Pregnancy Weight Gain Study Shows Too Many Moms Gain Too Much

On the heels of the Sarah Stage pregnancy weight gain controversy, a new study concludes many moms gain too much, putting themselves and their babies at risk for health problems.

Stage — a 30-year-old lingerie model, who has been documenting her pregnancy on social media — sparked criticism over her tiny, almost full-term baby belly. She
recently defended herself on Good Morning America, saying she can’t believe anyone would say such rude things to a pregnant woman.

“As long as the baby is healthy, I don’t think anything else matters. That should be the most important thing.”

Sarah Stage says she has gained about 20 pounds, which is right on target, according to Dr. Jennifer Ashton, Ob/Gyn and ABC News medical contributor. Dr. Ashton has no problem with Stage’s size.


“The fact that she looks skinny on Instagram does not mean her baby growth is restricted or too small. It has nothing to do if you can see her muscles if her uterus is the perfect size and she has gained an amount of weight that is acceptable.”

Dr. Ashton goes on to explain that due to Stage’s youth; tall, thin frame; and the fact this is her first pregnancy, her small belly is not unusual.

While not all expectant moms should aim to look like lingerie models, researchers are concerned with excessive pregnancy weight gain and its affects on women and babies. As reported by WebMD, nearly half of the 44,000 moms recently studied gained more than the recommended amount of weight during pregnancy. Thirty-two percent fell within the guidelines, and 1-in-5 gained too little weight.

Doctors find this worrisome because excessive pregnancy weight gain can have immediate and lasting health implications for both mother and child. Women have an increased risk for gestational diabetes, preeclampsia, premature delivery, emergency c-sections, and more. Babies may be born larger and are at greater risk for childhood obesity.

It’s not completely clear why such a large number of women are gaining more pregnancy weight than recommended. Dr. Karen Cooper, director of the Cleveland Clinic’s Be Well Moms program, says many women falsely believe pregnancy is the time to eat whatever they want and the weight will come off quickly after delivery. Dr. Megan Lutz, also from the Cleveland Clinic, explains further.

“Women probably don’t know what risk factors they may have at the start of pregnancy which put them at risk for excessive or inadequate weight gain in pregnancy. Women may not know dietary or exercise recommendations to succeed in pregnancy.”

So, what’s a mom to do?

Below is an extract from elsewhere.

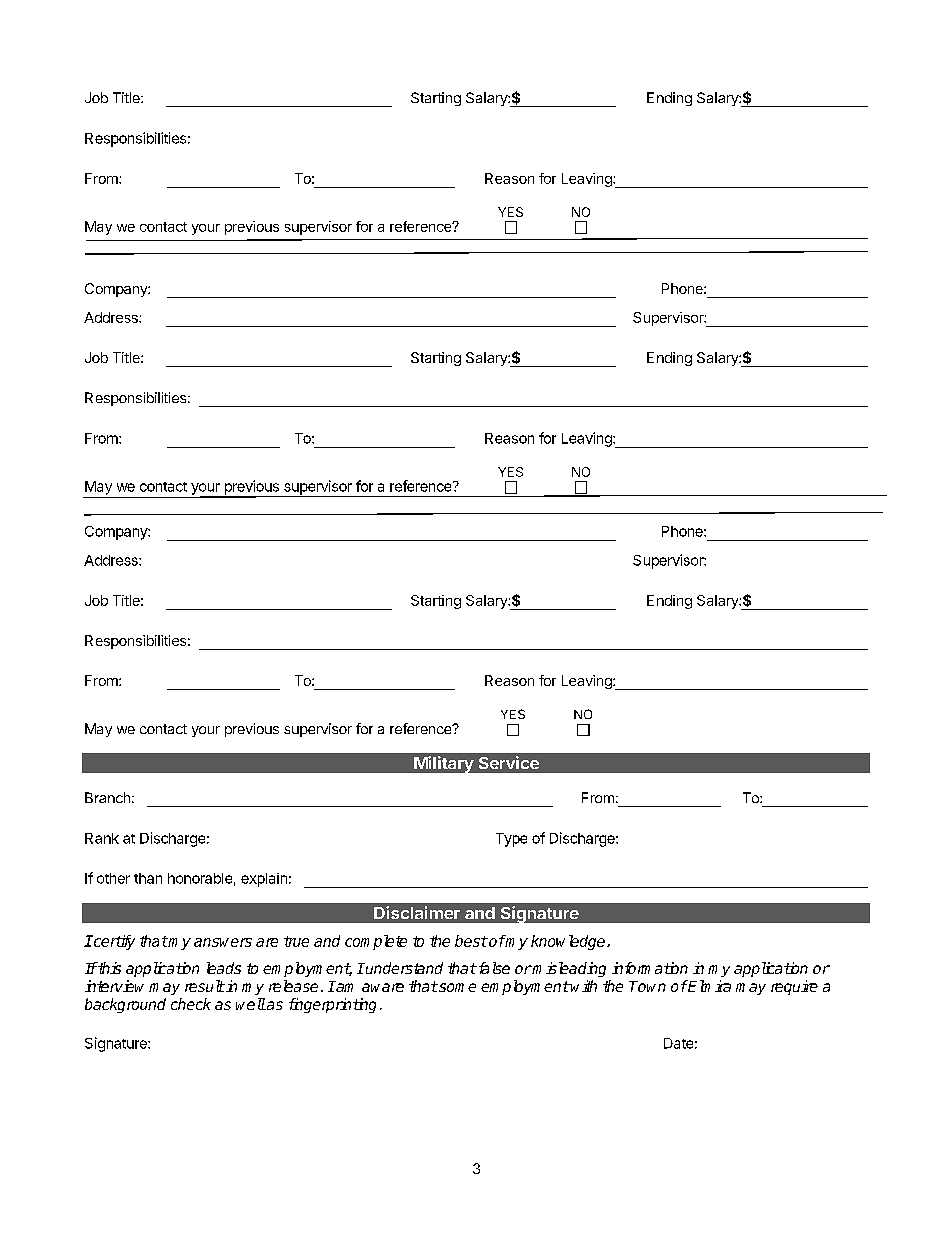 The height and width of the screenshot is (1233, 952). Describe the element at coordinates (456, 987) in the screenshot. I see `some` at that location.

One day Kelly Clarkson is being fat-shamed for her pregnancy weight gain. The next day Sarah Stage is scrutinized for her itty-bitty baby bump. Now, researchers are saying too many moms are risking their own health and that of their babies’ by not sticking to the weight guidelines. Moms experience so much guilt as it is. Does this add to yours or do you take it all with a grain of salt?